■ What you are asked to do
From the line containing "Powered by Shopify (640, 1743)" to the end of the data, retype every line exactly and nothing else. Drop the pictures.

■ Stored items
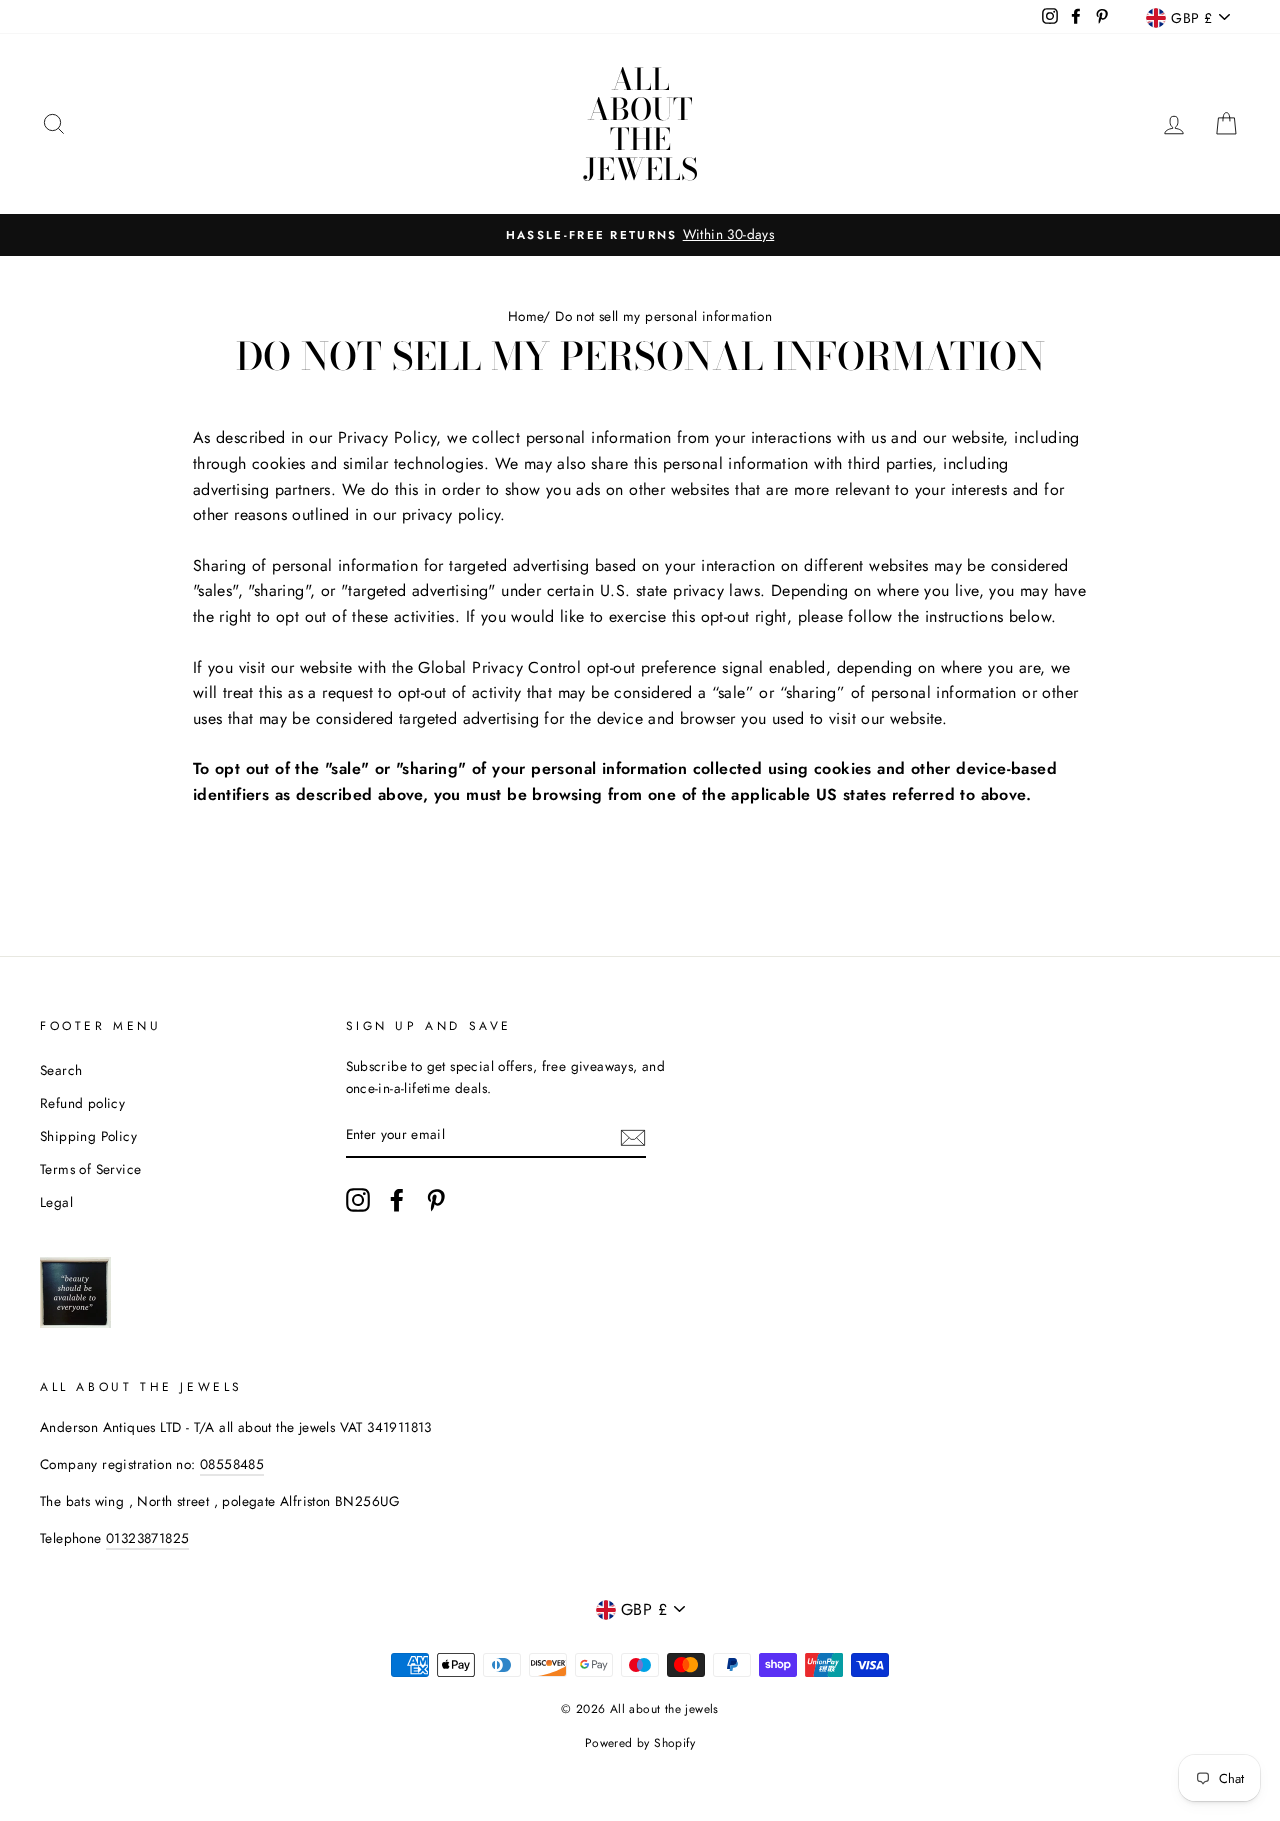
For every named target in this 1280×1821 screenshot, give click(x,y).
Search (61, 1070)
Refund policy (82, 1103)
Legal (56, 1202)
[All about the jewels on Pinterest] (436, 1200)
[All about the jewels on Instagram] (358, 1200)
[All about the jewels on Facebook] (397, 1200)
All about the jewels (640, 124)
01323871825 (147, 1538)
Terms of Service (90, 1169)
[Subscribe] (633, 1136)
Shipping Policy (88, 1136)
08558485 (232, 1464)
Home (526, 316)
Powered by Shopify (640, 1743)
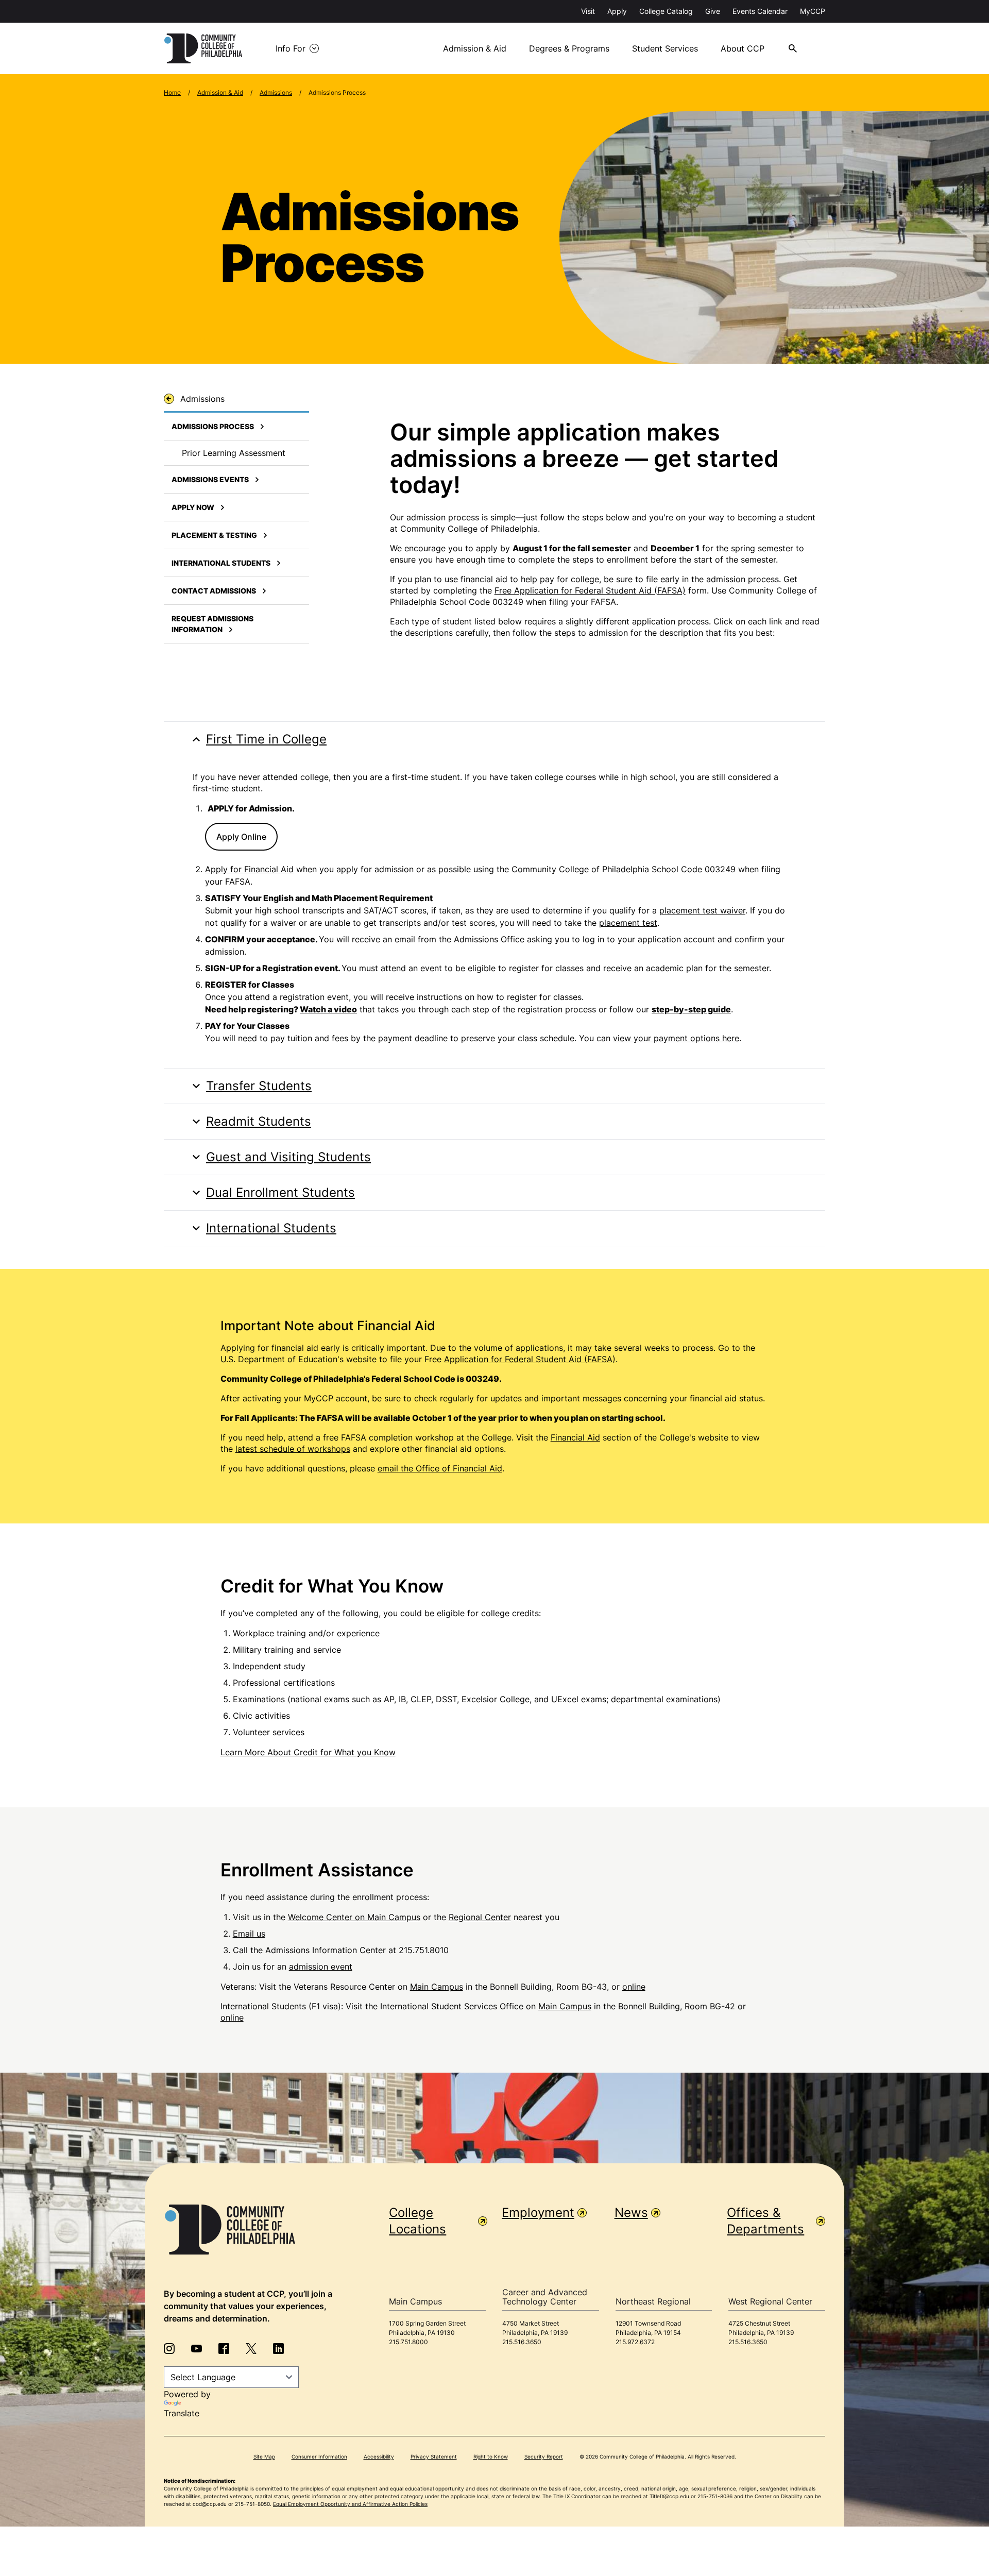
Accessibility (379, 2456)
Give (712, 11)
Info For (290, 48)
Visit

■ Solved problem
Powered by Shopify (640, 1743)
Accessibility (379, 2456)
Give (712, 11)
Info For (290, 48)
Visit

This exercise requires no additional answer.